**Activity:** Please repeat nothing except the lines from the one containing "Given: Toggle the" through the end of the records, exactly and without pictures.

Stored data:
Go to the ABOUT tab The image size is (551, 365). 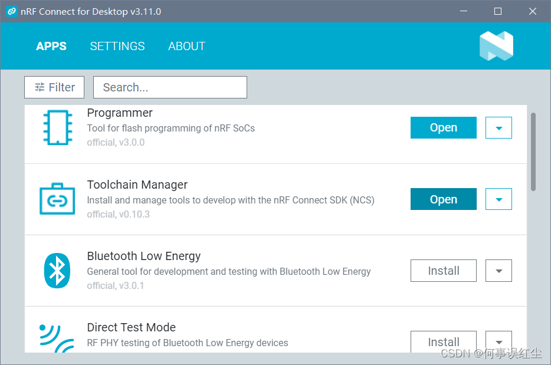coord(186,46)
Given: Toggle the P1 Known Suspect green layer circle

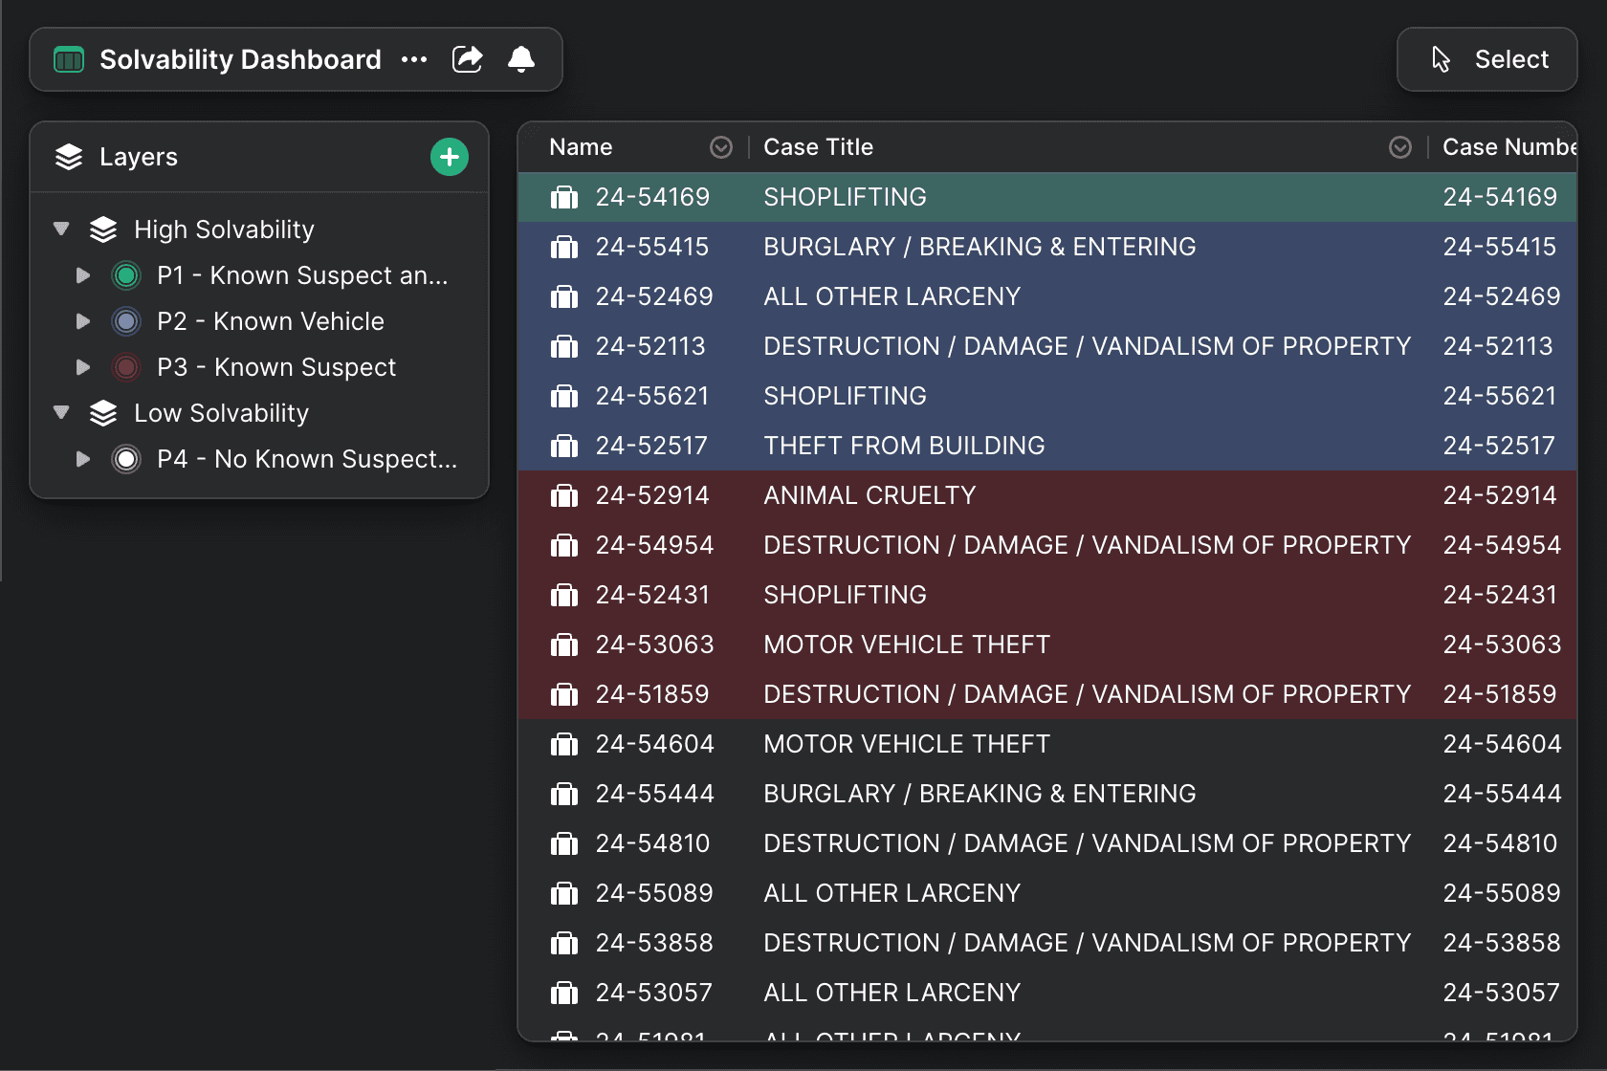Looking at the screenshot, I should 126,275.
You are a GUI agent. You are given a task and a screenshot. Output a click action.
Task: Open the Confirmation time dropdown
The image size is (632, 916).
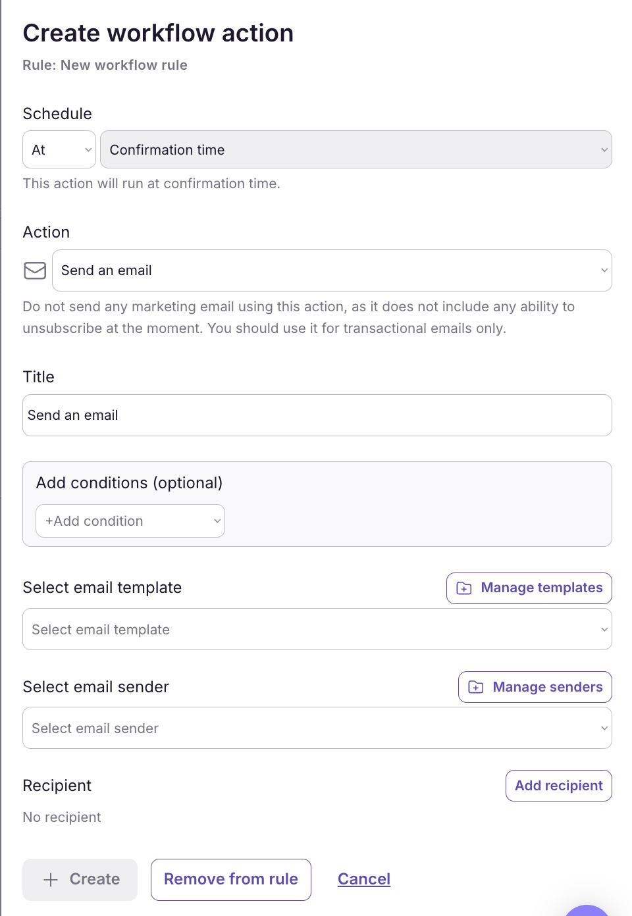pyautogui.click(x=356, y=149)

**Task result:**
Given: Toggle the P1 Known Suspect green layer circle

Looking at the screenshot, I should 126,275.
You are a GUI agent. You are given a task and a screenshot. Output a click action.
Task: Open the Confirmation time dropdown
The image size is (632, 916).
pyautogui.click(x=356, y=149)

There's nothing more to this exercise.